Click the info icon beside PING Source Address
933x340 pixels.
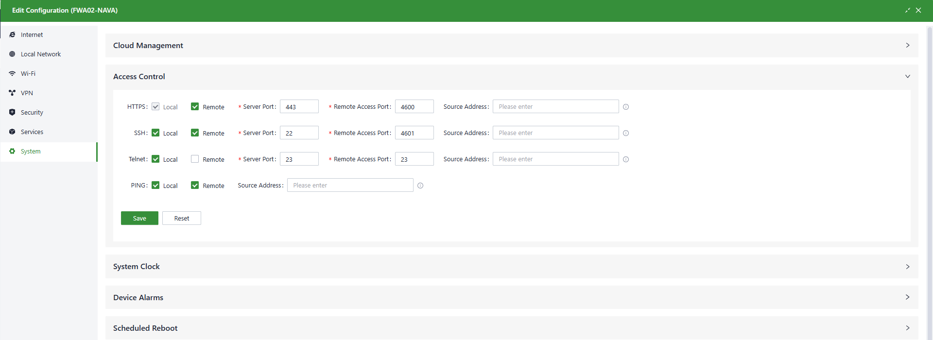coord(420,186)
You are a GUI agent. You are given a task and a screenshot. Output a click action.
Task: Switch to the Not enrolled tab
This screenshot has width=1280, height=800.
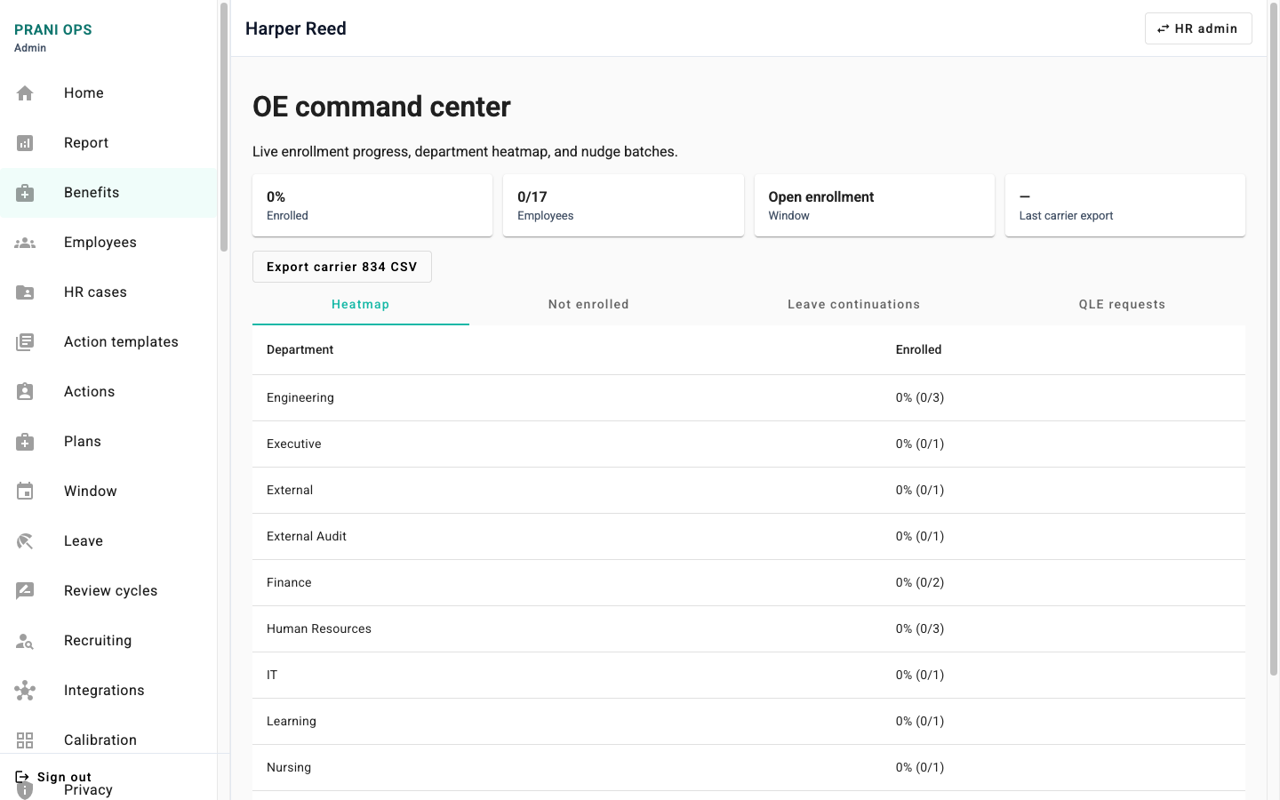588,304
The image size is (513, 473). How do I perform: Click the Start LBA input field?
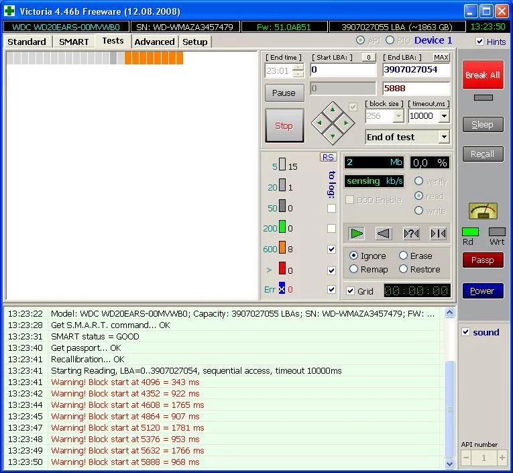click(x=343, y=70)
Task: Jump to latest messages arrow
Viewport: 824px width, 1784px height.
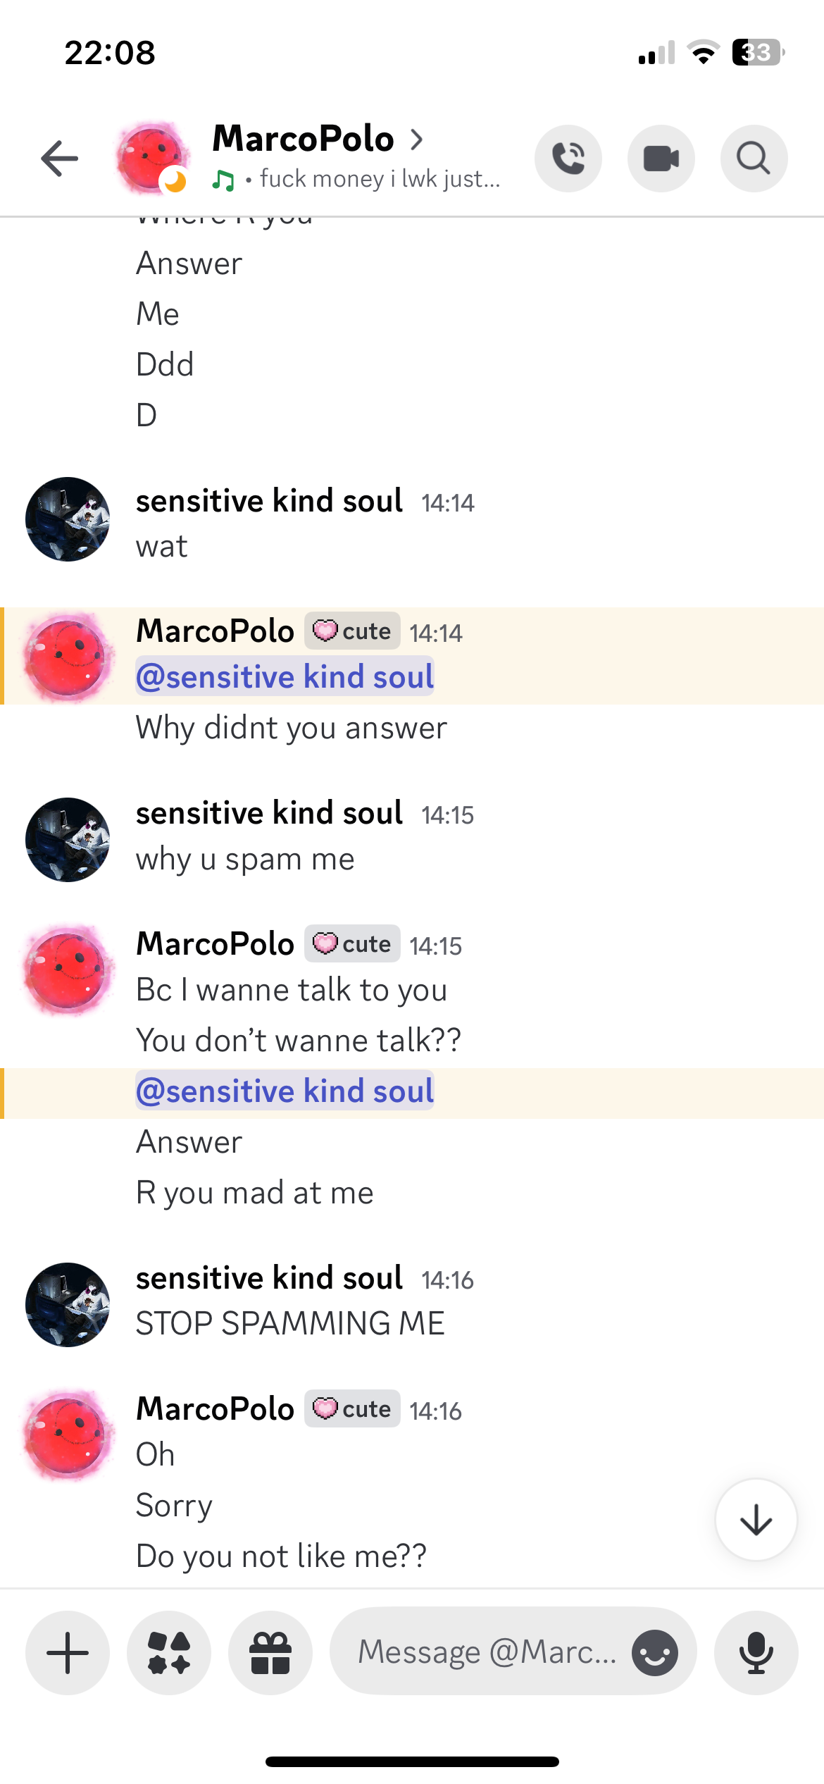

★ ★ ★ ★ ★ ★ ★

**THE TASK**
Find the line with "The image size" in the listing and extract it and all lines after it through the end, exactly, without the pictures.

**THE ANSWER**
The image size is (513, 473). How do I perform: Click the Start LBA input field?
click(x=343, y=70)
Task: Jump to latest messages arrow
Viewport: 824px width, 1784px height.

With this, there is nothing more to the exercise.